To do:
Reproduce the following records line for line, with no changes.

-----

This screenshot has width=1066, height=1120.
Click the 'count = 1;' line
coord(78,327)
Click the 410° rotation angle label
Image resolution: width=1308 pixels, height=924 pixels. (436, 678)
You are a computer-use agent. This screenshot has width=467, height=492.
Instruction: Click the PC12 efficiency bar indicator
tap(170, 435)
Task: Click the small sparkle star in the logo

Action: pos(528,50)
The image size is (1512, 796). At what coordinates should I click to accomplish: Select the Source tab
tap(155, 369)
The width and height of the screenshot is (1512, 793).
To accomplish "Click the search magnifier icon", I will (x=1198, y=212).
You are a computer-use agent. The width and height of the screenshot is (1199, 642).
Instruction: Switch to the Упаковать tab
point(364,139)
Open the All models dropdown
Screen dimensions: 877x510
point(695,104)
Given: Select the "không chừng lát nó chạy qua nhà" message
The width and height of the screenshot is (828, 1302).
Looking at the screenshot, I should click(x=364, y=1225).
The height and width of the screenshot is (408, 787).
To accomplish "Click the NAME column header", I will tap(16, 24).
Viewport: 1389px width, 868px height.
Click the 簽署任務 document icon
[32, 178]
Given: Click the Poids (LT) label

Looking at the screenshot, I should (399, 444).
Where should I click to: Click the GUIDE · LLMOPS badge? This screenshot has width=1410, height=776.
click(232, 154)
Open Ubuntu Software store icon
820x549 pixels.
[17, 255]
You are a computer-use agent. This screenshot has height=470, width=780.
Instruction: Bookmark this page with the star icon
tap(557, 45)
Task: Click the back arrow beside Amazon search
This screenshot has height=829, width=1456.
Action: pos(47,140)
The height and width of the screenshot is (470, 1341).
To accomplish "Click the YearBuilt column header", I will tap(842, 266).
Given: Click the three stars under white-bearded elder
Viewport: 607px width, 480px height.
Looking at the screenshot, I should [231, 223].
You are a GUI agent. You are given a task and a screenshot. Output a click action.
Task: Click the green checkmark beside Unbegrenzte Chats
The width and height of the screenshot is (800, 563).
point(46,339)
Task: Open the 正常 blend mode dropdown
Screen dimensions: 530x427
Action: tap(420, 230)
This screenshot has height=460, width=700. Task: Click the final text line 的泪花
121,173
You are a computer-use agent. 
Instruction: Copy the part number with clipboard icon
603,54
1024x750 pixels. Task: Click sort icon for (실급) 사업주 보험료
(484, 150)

-----

The solution:
This screenshot has width=1066, height=1120.
Click the 'count = 1;' line
coord(78,327)
Click the 410° rotation angle label
Image resolution: width=1308 pixels, height=924 pixels. (436, 678)
You are a computer-use agent. This screenshot has width=467, height=492.
Instruction: Click the PC12 efficiency bar indicator
tap(170, 435)
Task: Click the small sparkle star in the logo

Action: pos(528,50)
The image size is (1512, 796). At what coordinates should I click to accomplish: Select the Source tab
tap(155, 369)
The width and height of the screenshot is (1512, 793).
To accomplish "Click the search magnifier icon", I will (x=1198, y=212).
You are a computer-use agent. The width and height of the screenshot is (1199, 642).
Instruction: Switch to the Упаковать tab
point(364,139)
Open the All models dropdown
Screen dimensions: 877x510
point(695,104)
Given: Select the "không chừng lát nó chạy qua nhà" message
The width and height of the screenshot is (828, 1302).
Looking at the screenshot, I should click(x=364, y=1225).
The height and width of the screenshot is (408, 787).
To accomplish "Click the NAME column header", I will tap(16, 24).
Viewport: 1389px width, 868px height.
Click the 簽署任務 document icon
[32, 178]
Given: Click the Poids (LT) label

Looking at the screenshot, I should (399, 444).
Where should I click to: Click the GUIDE · LLMOPS badge? This screenshot has width=1410, height=776.
click(232, 154)
Open Ubuntu Software store icon
820x549 pixels.
[17, 255]
You are a computer-use agent. This screenshot has height=470, width=780.
Instruction: Bookmark this page with the star icon
tap(557, 45)
Task: Click the back arrow beside Amazon search
This screenshot has height=829, width=1456.
Action: pos(47,140)
The height and width of the screenshot is (470, 1341).
To accomplish "Click the YearBuilt column header", I will tap(842, 266).
Given: Click the three stars under white-bearded elder
Viewport: 607px width, 480px height.
Looking at the screenshot, I should [231, 223].
You are a GUI agent. You are given a task and a screenshot. Output a click action.
Task: Click the green checkmark beside Unbegrenzte Chats
The width and height of the screenshot is (800, 563).
point(46,339)
Task: Open the 正常 blend mode dropdown
Screen dimensions: 530x427
Action: tap(420, 230)
This screenshot has height=460, width=700. Task: Click the final text line 的泪花
121,173
You are a computer-use agent. 
Instruction: Copy the part number with clipboard icon
603,54
1024x750 pixels. Task: Click sort icon for (실급) 사업주 보험료
(484, 150)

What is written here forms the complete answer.